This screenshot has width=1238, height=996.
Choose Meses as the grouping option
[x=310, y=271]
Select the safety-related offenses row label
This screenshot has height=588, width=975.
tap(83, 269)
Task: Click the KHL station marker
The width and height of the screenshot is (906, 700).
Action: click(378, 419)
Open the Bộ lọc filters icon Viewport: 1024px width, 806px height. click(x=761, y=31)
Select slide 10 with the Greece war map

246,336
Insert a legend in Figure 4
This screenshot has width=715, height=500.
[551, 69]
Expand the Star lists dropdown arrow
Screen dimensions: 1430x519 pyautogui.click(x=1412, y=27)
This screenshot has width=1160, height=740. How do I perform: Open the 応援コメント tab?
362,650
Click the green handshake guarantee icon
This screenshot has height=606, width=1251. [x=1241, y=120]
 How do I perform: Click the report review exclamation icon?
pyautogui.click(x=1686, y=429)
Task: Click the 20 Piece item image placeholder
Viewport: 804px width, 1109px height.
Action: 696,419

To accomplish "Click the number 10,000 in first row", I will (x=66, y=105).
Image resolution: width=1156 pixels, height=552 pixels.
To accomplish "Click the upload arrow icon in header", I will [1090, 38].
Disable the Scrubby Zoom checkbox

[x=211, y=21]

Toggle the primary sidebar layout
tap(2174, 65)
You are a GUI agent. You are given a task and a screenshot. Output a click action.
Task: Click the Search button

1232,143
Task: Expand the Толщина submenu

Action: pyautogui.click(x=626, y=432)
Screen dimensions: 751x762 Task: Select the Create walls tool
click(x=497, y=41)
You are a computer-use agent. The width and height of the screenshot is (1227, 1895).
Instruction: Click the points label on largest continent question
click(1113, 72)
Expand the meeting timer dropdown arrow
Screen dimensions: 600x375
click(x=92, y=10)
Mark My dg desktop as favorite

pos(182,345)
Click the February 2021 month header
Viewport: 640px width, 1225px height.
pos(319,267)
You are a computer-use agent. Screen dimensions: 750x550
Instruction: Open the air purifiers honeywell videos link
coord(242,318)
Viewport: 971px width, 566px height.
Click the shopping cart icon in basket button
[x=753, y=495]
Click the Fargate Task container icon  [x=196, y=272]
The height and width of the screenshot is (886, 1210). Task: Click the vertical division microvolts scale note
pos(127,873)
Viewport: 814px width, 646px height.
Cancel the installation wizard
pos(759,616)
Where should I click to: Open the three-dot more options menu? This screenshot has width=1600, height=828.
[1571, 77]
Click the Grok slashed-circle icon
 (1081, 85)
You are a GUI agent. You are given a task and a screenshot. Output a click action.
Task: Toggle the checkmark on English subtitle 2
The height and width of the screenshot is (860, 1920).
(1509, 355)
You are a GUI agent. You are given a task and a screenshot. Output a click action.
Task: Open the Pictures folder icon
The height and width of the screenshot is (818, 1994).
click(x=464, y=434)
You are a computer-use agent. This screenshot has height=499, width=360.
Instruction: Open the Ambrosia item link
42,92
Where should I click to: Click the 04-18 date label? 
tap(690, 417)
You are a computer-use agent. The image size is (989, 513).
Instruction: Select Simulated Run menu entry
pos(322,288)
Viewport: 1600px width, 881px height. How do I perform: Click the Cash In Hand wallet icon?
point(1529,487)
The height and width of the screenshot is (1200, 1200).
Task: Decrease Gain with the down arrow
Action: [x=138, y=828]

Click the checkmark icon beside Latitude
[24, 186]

========

**Directions for this task:** Show the lines above with "computer".

**Finished task:**
You are a computer-use agent. The width and height of the screenshot is (1227, 1895).
You are a computer-use agent. Screen dimensions: 750x550
You are a computer-use agent. This screenshot has height=499, width=360.
You are a computer-use agent. The image size is (989, 513).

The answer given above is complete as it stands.